Review for NeurIPS paper: Cross-lingual Retrieval for Iterative Self-Supervised Training
The paper proposes a novel approach for unsupervised parallel corpus mining and unsupervised machine translation, improving on the SoTA on both tasks by significant margins. Experiments are conducted on the Tatoeba retrieval task and a 25 language translation task based on a combination of a few academic benchmark datasets. Careful experiments to demonstrate how using parallel data from just one language pair significantly improves the cross-lingual embedding alignment in a multilingual de-noising auto-encoder. All reviewers support acceptance, as does the AC. Please make sure to incorporate the clarifications from the author response in the final version of the paper.

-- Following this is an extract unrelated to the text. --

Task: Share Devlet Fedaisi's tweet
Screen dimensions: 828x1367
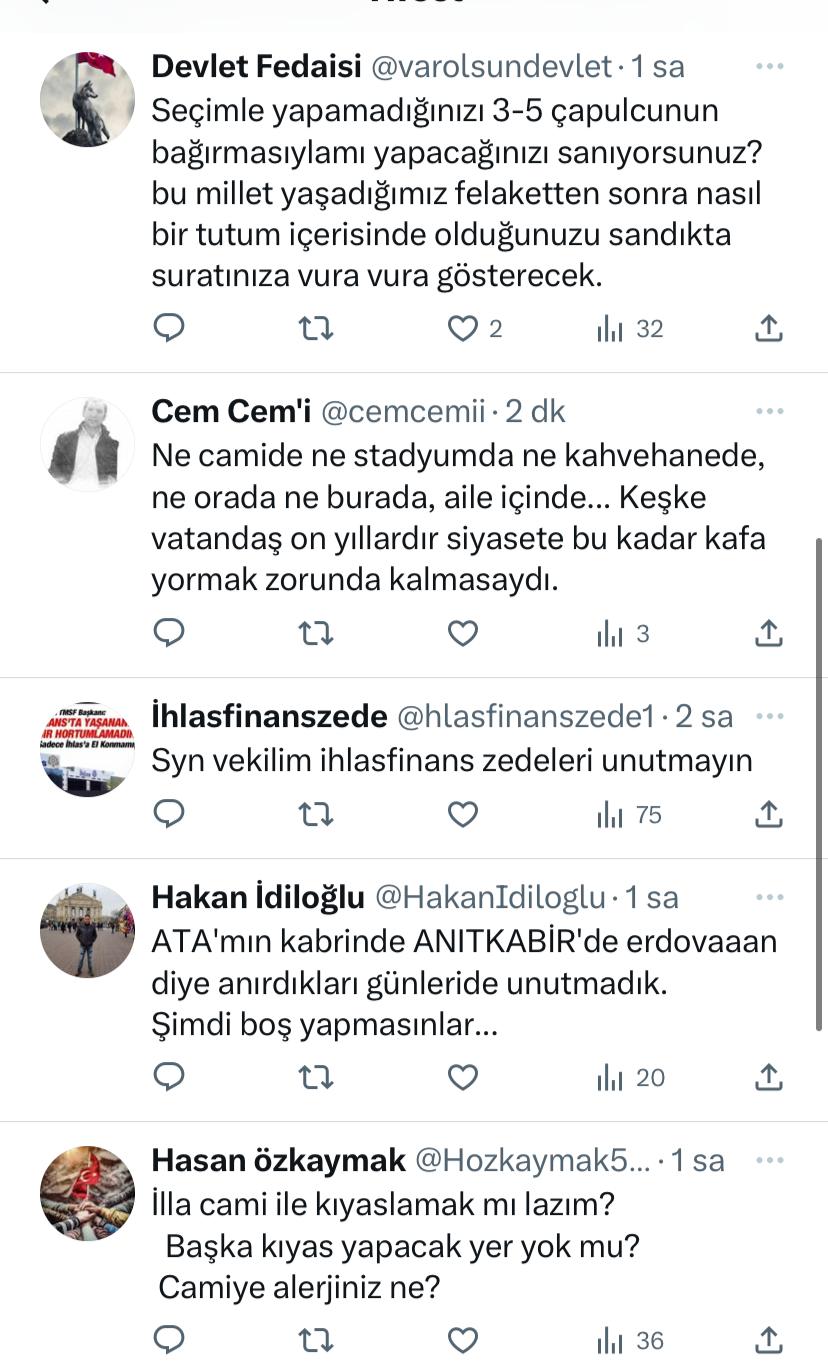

Cross-lingual Retrieval for Iterative Self-Supervised Training
Recent studies have demonstrated the cross-lingual alignment ability of multilingual pretrained language models. In this work, we found that the cross-lingual alignment can be further improved by training seq2seq models on sentence pairs mined using their own encoder outputs. We utilized these findings to develop a new approach --- cross-lingual retrieval for iterative self-supervised training (CRISS), where mining and training processes are applied iteratively, improving cross-lingual alignment and translation ability at the same time. Using this method, we achieved state-of-the-art unsupervised machine translation results on 9 language directions with an average improvement of 2.4 BLEU, and on the Tatoeba sentence retrieval task in the XTREME benchmark on 16 languages with an average improvement of 21.5% in absolute accuracy. Furthermore, CRISS also brings an additional 1.8 BLEU improvement on average compared to mBART, when finetuned on supervised machine translation downstream tasks.